**What you need to do**
What lines in the records below mention "will"? List them all.

= = =

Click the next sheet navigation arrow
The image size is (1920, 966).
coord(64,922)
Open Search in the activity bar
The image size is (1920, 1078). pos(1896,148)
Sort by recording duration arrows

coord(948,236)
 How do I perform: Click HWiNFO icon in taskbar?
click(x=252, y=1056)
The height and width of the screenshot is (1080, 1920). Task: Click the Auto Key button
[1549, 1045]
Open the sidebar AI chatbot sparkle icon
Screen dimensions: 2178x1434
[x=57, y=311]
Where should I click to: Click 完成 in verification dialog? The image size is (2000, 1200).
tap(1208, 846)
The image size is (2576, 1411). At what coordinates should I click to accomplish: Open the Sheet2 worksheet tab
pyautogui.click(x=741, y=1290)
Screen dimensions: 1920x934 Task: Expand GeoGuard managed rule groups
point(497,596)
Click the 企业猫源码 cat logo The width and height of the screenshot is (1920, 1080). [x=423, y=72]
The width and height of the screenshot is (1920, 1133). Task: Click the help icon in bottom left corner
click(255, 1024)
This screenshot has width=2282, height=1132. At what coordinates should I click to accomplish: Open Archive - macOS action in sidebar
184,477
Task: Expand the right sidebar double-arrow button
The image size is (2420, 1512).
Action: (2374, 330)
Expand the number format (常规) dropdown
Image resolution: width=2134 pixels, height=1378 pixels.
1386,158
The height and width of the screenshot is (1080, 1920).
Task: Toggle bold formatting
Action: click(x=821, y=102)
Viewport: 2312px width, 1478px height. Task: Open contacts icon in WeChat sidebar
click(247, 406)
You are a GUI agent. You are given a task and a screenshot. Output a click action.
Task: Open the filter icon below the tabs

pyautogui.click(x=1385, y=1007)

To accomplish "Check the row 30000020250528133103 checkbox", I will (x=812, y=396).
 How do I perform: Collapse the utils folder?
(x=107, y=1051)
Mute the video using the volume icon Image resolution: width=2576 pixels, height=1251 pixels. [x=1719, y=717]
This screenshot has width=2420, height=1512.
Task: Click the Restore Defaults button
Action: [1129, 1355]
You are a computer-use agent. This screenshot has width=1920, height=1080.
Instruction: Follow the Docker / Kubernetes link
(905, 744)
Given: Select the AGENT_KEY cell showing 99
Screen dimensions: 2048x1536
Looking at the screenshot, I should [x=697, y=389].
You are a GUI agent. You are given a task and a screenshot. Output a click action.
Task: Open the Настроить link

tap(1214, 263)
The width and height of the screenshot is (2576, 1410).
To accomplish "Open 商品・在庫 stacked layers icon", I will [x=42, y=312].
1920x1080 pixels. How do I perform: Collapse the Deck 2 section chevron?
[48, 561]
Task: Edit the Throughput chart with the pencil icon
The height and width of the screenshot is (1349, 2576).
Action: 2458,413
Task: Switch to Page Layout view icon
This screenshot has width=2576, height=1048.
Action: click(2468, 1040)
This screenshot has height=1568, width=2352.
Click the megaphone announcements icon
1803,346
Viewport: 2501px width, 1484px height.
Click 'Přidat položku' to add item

= = =

**Answer to the exercise**
To accomplish "Check the row 30000020250528133103 checkbox", I will (x=812, y=396).
To accomplish "Open 商品・在庫 stacked layers icon", I will [x=42, y=312].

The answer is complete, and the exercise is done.